La reanudación de los entrenamientos tras el paréntesis navideño no ha causado escándalos como en años anteriores y ni siquiera protestas por tener que regresar un determinado día. Para romper con la tradición, Eto'o y Keita, los dos jugadores azulgrana, se han reincorporado con dos días de antelación. No han acabado el permiso concedido. No han sido el único ejemplo. Lo nunca visto.
Lo tradicional era llegar tarde con la excusa de la pérdida de vuelos y enlaces. Esta vez, en algunos casos, con sentido común se ha permitido a los futbolistas de países más lejanos acudir a la cita después que el resto. Ha sido compensar las horas de ida y vuelta ya que con los mismas jornadas de asueto el permiso queda en menos.

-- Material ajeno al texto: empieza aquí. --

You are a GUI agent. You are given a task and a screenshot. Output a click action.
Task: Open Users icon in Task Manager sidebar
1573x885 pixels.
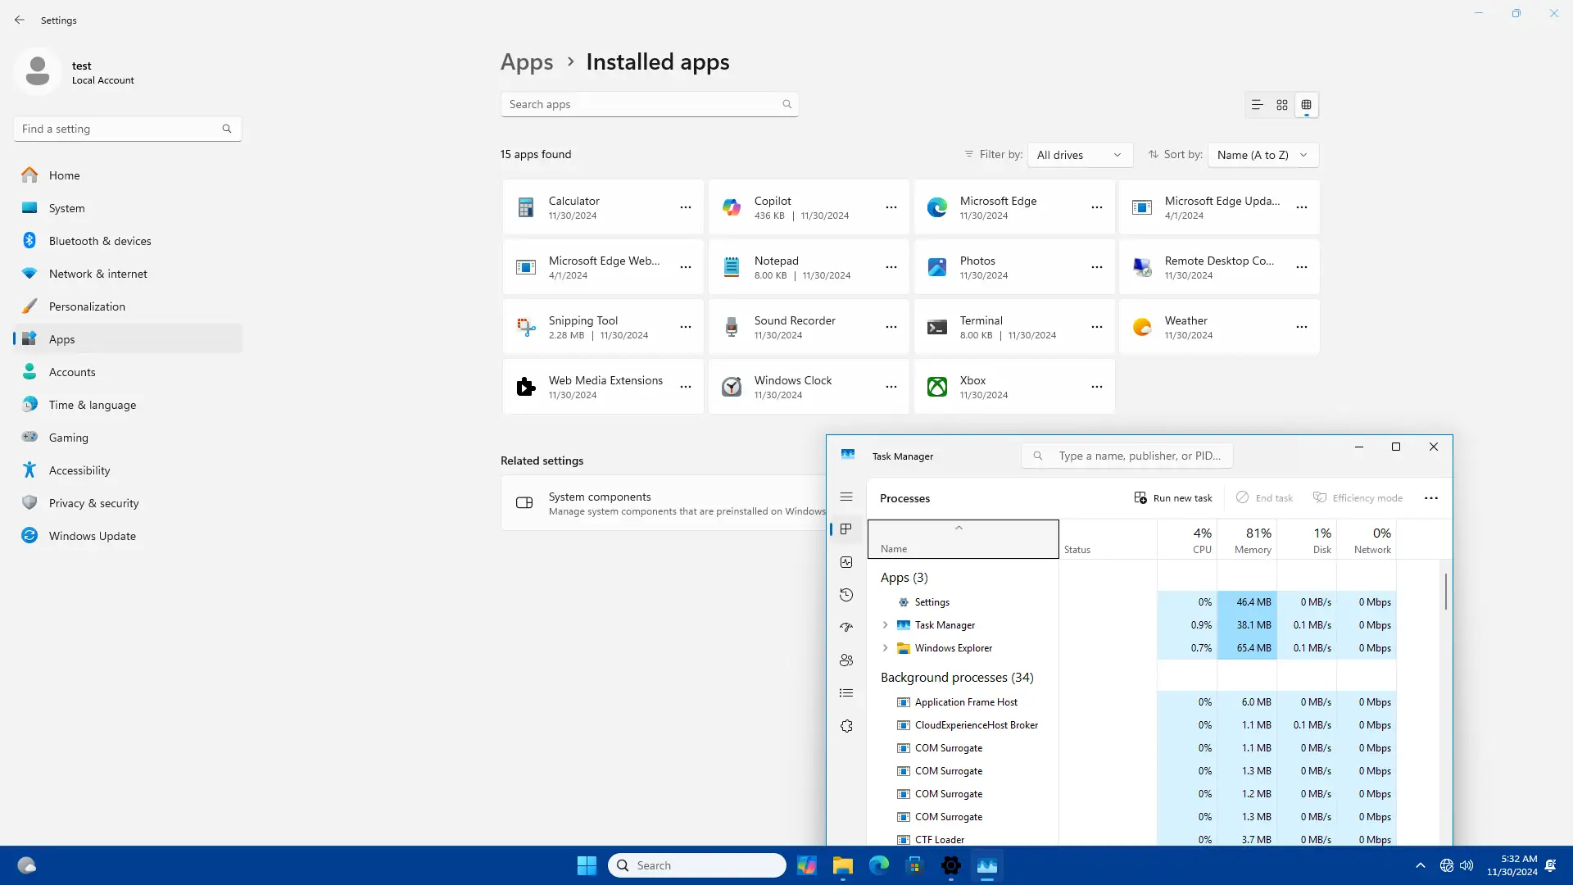[846, 660]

En los clubes se sigue ahora mayor control con el fin de que las jornadas de vacación no sean perjudiciales. Los preparadores físicos les entregan el papelito con los ejercicios que deben hacer para no perder la forma y hasta se les orienta sobre comidas y bebidas para que a la vuelta no haya kilos de más. Los clubes multan por el regreso con más peso.
El sábado se reanuda la competición y quienes no hayan observado buenas costumbre en casa puede suceder que no den el rendimiento adecuado. A los futbolistas se les pagan generosamente y estos deben comportarse como auténticos profesionales. Las fiestas no deben crear excesiva relajación.
Sábado y domingo tenemos partidos importantes y en ellos se verá hasta que punto han mejorado unos, si ello ha sido posible, y cuanto han empeorado otros.
En Mestalla hay duelo por plazas de Liga de Campeones con el Valencia-Atlético de Madrid y en el Bernabéu, Madrid y Villarreal pugnan también por el mismo objetivo.
El Barça parece fuera de carrera. Ni se le ve el dorsal. Se le da por escapado.